As a specific example, we’re doing some work for an energy business in Australia that is being pushed to un-bundle, disintegrate, introduce retail competition, open up the wholesale market for new entrants, and have competition in its procurement processes. This is all very well in a marketplace where there’s quite a lot of stability: you don’t need to contract the very long periods, and there is not a lot of questioning about volatility or contract duration or creditworthiness.

But as soon as you start undermining businesses’ balance sheets, introducing competition, reducing their ability to enter into long-term contracts, and reducing their creditworthiness as a consequence of all those changes, you undermine their ability to secure long-term supplies and you undermine what many energy utility businesses need by way of energy security and long-term stability.

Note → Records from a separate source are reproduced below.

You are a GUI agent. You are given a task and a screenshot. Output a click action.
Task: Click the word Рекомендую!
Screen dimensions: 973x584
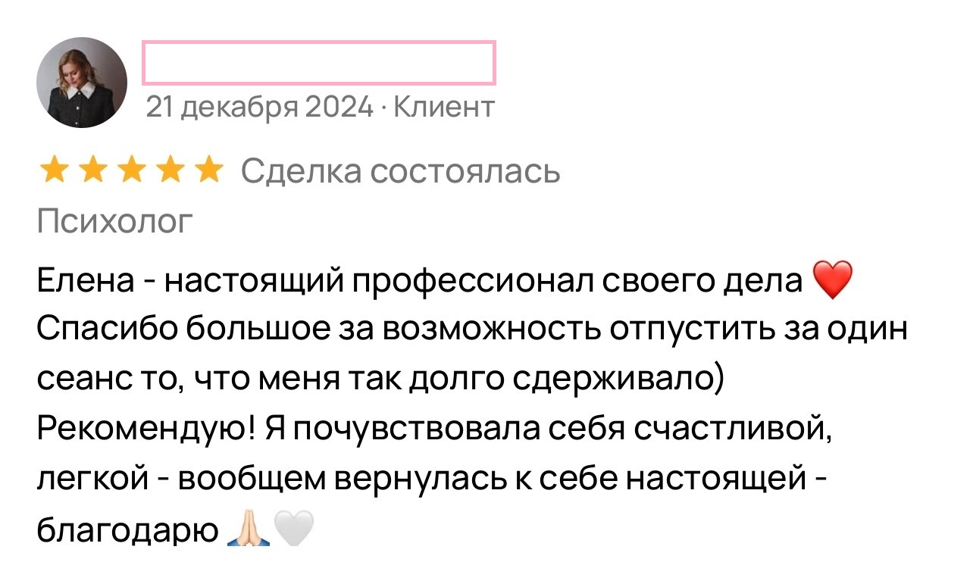[145, 430]
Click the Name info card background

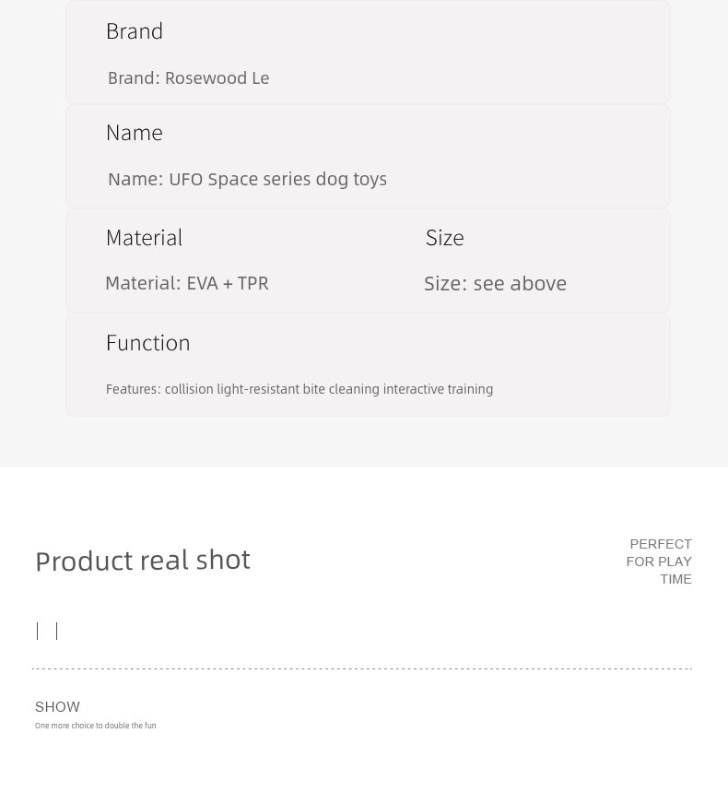click(368, 157)
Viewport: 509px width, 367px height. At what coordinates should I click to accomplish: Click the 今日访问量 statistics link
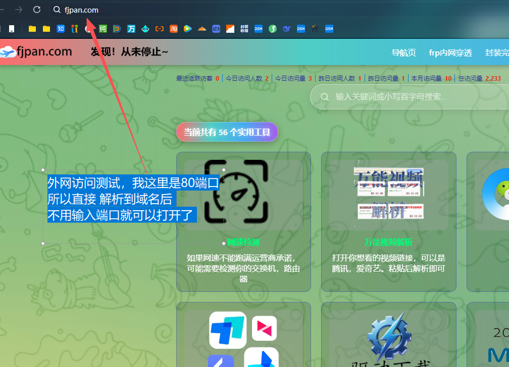(x=294, y=78)
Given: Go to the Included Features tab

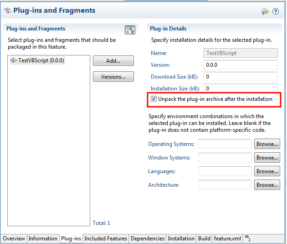Looking at the screenshot, I should pyautogui.click(x=106, y=239).
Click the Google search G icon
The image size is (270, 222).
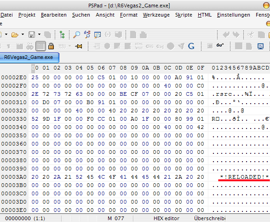click(x=191, y=46)
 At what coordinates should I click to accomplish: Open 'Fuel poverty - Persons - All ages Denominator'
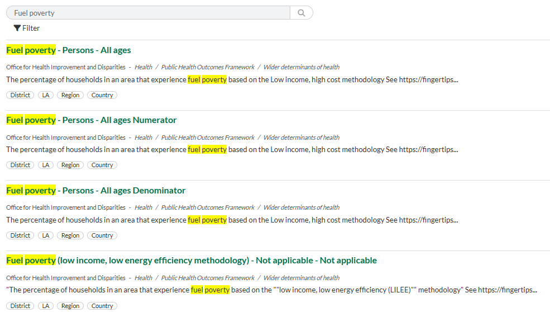point(96,191)
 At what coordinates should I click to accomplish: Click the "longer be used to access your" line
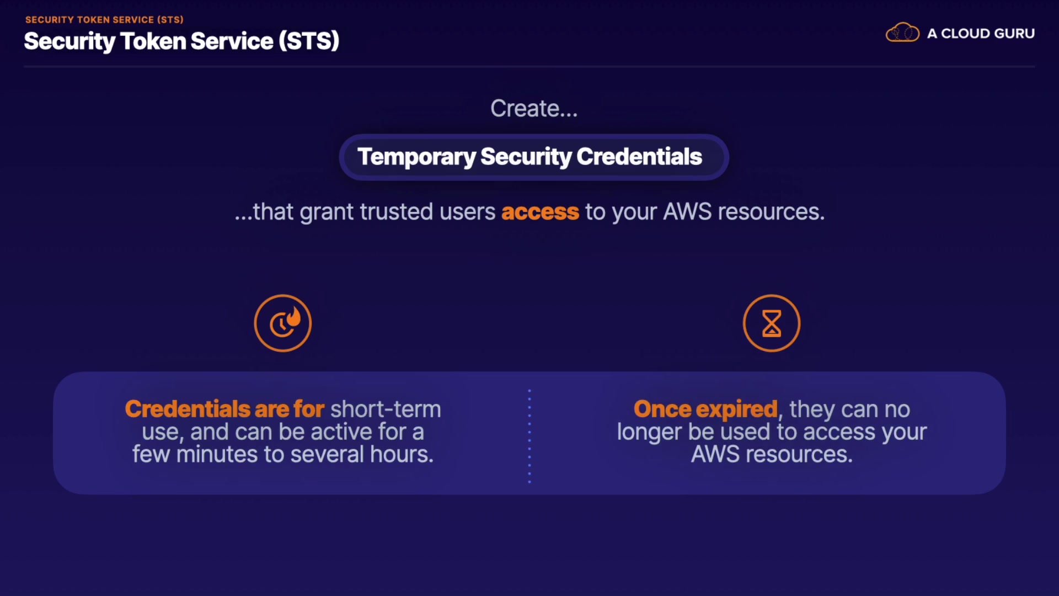point(772,432)
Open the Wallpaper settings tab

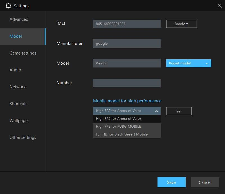click(x=19, y=121)
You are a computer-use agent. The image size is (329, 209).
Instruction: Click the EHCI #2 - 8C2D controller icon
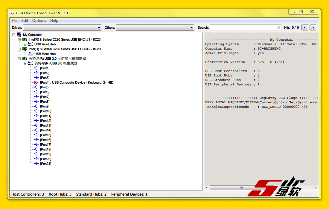pyautogui.click(x=25, y=49)
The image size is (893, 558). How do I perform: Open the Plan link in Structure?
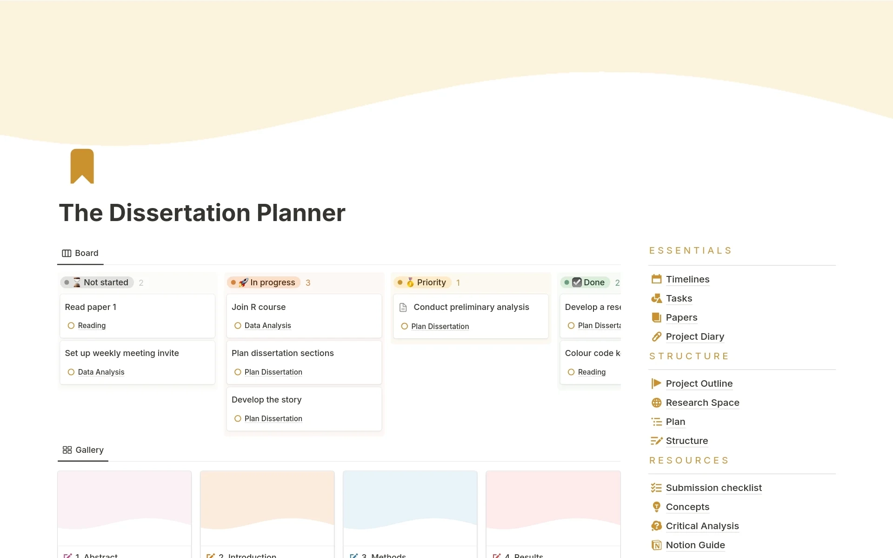pos(675,421)
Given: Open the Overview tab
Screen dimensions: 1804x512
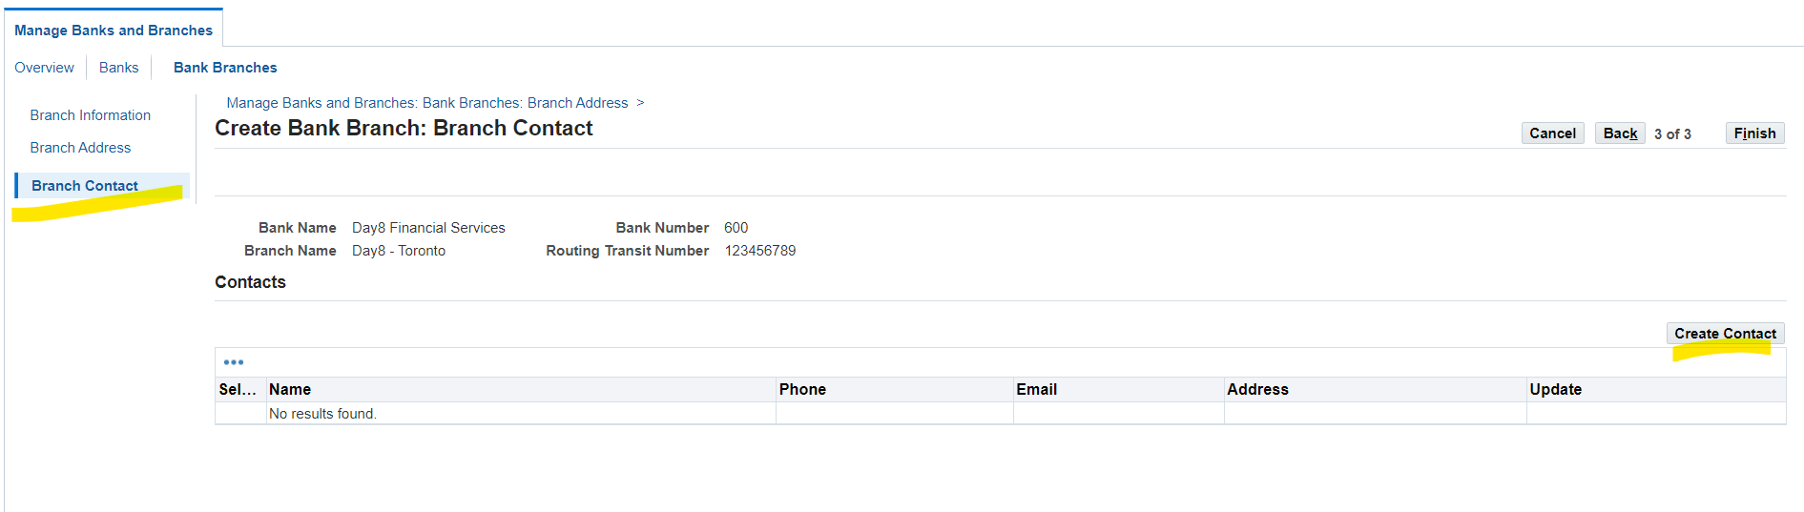Looking at the screenshot, I should coord(44,68).
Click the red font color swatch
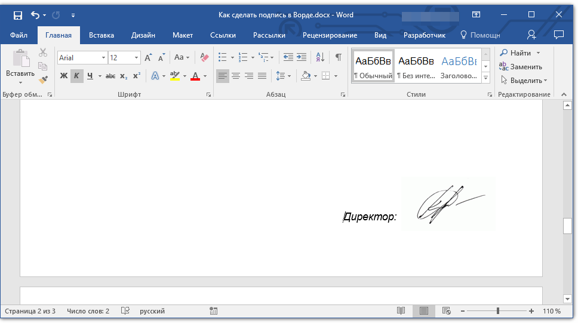578x323 pixels. pos(195,76)
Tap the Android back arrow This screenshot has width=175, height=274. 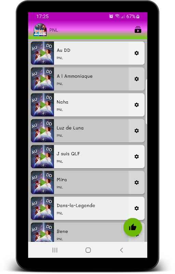(x=121, y=250)
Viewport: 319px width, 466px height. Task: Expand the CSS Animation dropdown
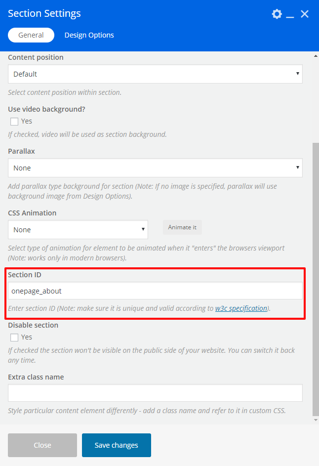[78, 230]
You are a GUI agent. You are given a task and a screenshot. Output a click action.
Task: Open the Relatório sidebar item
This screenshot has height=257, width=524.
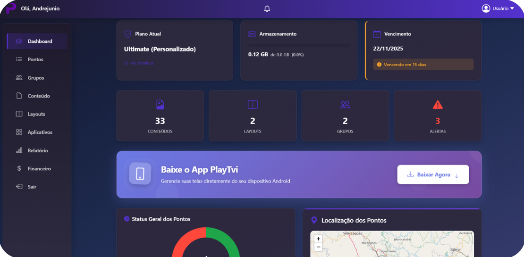37,150
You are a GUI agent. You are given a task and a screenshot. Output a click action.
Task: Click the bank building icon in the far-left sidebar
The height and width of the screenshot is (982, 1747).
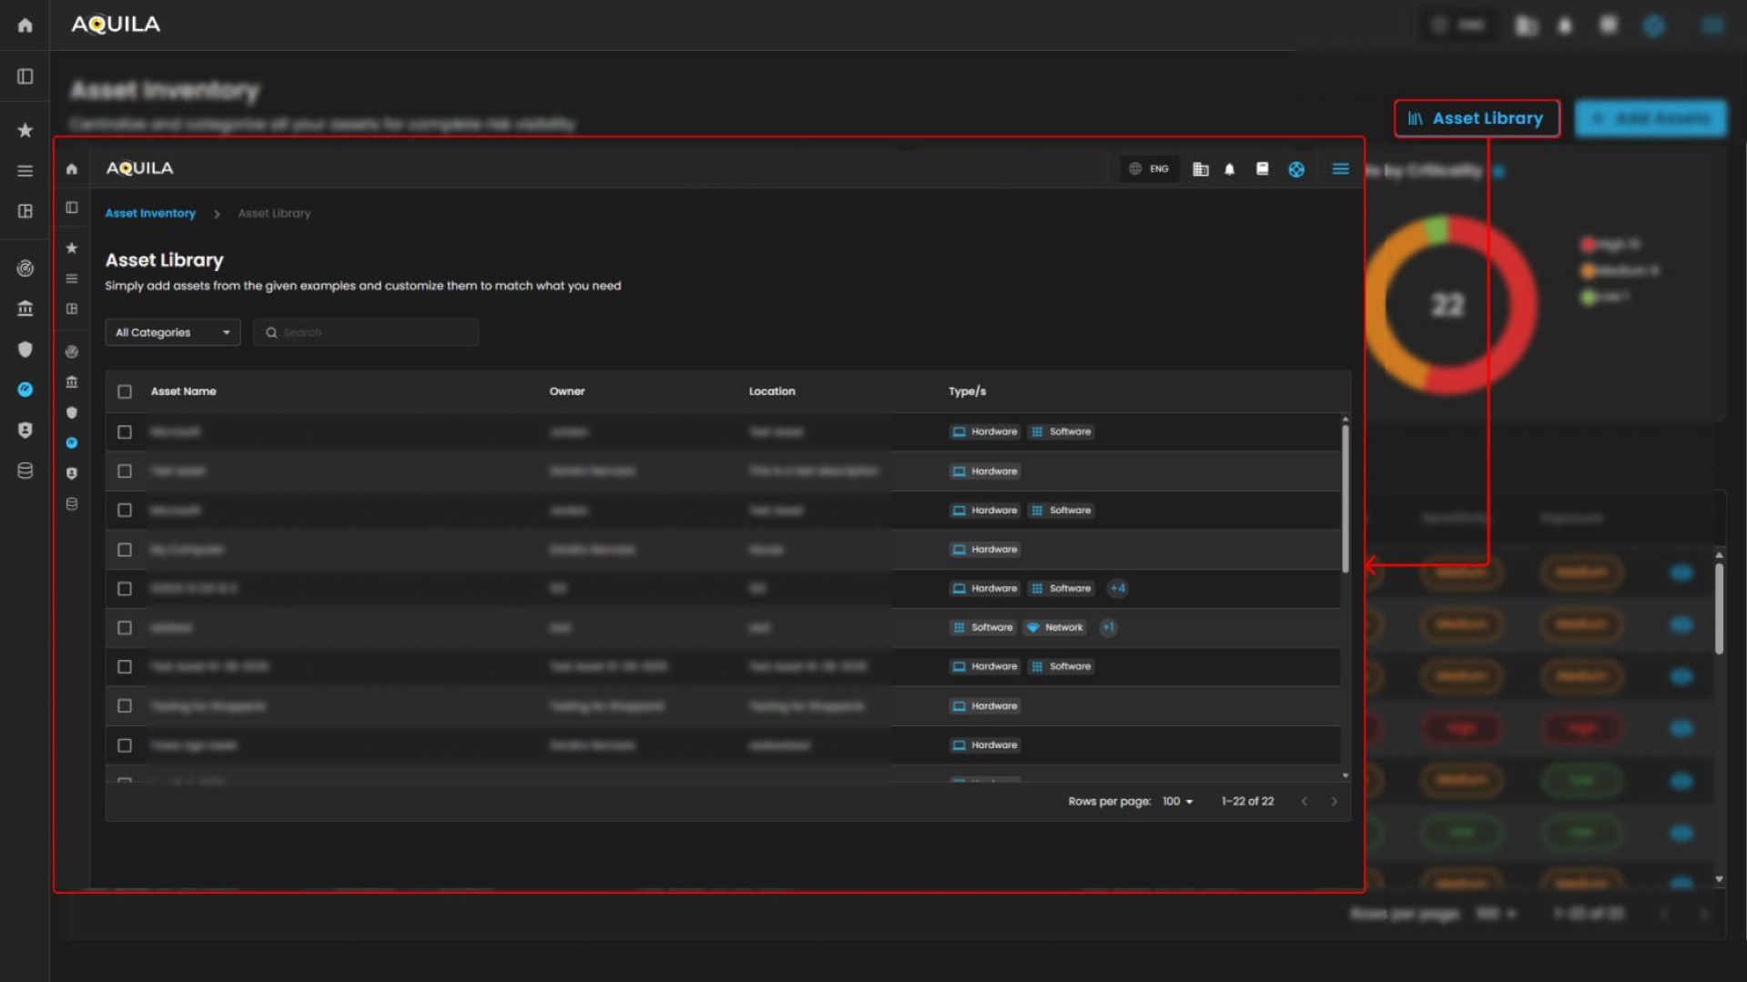point(25,309)
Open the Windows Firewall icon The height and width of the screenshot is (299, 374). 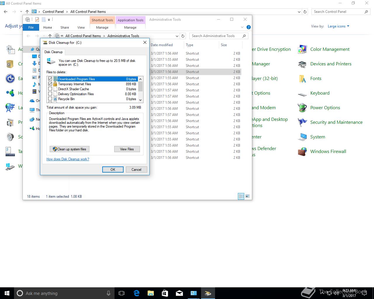(302, 152)
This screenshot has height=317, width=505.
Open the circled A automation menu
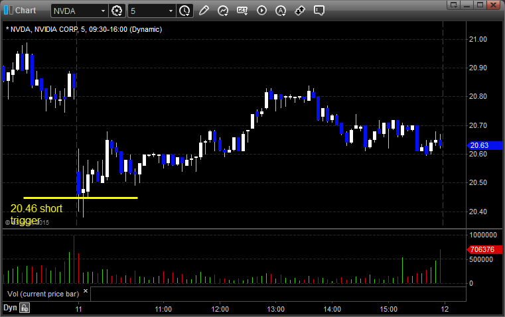281,11
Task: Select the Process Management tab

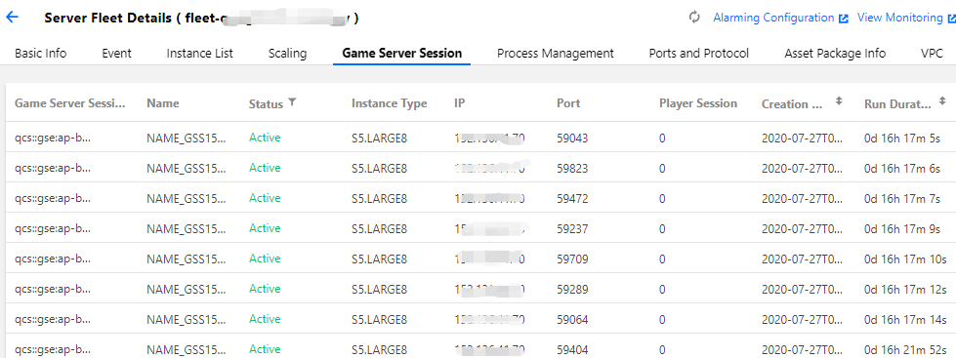Action: click(x=556, y=54)
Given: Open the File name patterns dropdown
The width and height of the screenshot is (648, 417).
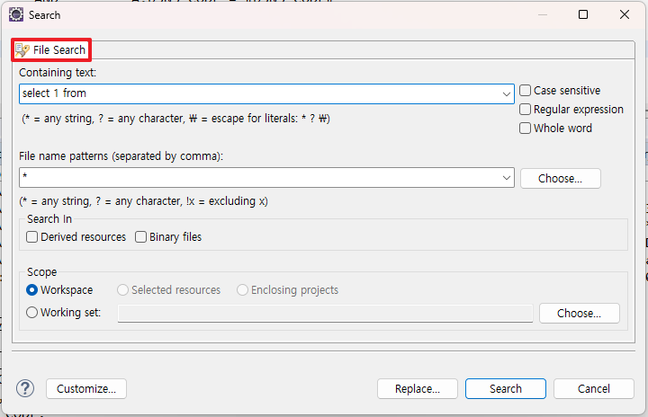Looking at the screenshot, I should (x=508, y=178).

Mark Hughes is European Utilities Leader at PricewaterhouseCoopers. He is an in-depth client service adviser with significant experience in advising energy and utility companies getting to grip with the challenges of liberalisation and competition. Hughes leads a London-based team of 30 professionals with specialist industry capability in the gas and electricity sectors covering the full range of market, valuation and corporate finance advisory capability.

Mark Hughes of PricewaterhouseCoopers answers our questions about the smart grid role in increasing energy efficiency.

P&E.One key effort in the attempt to encourage energy efficiency among consumers has been the introduction of the ‘smart grid’. What advantages does it offer?
MH.
In the household you’ve got a smart meter, which should help people in the household be aware of their energy usage and hence enable more informed choice. A smart grid operator able to control consumption with a smart meter might be better able to manage significant variation of supplies by turning discretionary loads off when supply in short and loads on when you’ve got some cheap energy to play with.

P&E: Who will be the primary beneficiary: the consumer, the utility, or both?
MH.
I suppose the question that people always have in this area is who’s in charge, who’s in control, and if there is value to be taken out of the supply chain in this way to whose benefit will it be applied?

I’ve heard of companies fitting solar panels to roofs and giving rent to the person who owns the house, but not significantly reducing his tariffs for the value of the renewable energy that he’s housing on his roof. That’s an example of a new opportunity where the value is being divided up between the households and the owner of the panels in a particular way, and there’s obviously also a risk and reward type of balance being struck there.

P&E: How will we ensure that this risk and reward balance is fair?
MH.
As you develop smart grids and smart meters, where you’ve got local generation being attached to a house, then that question will be asked repeatedly, and one would anticipate there being some different risk reward models being tried out, and at some point the one that should win is the one that’s fair for both producers and consumers.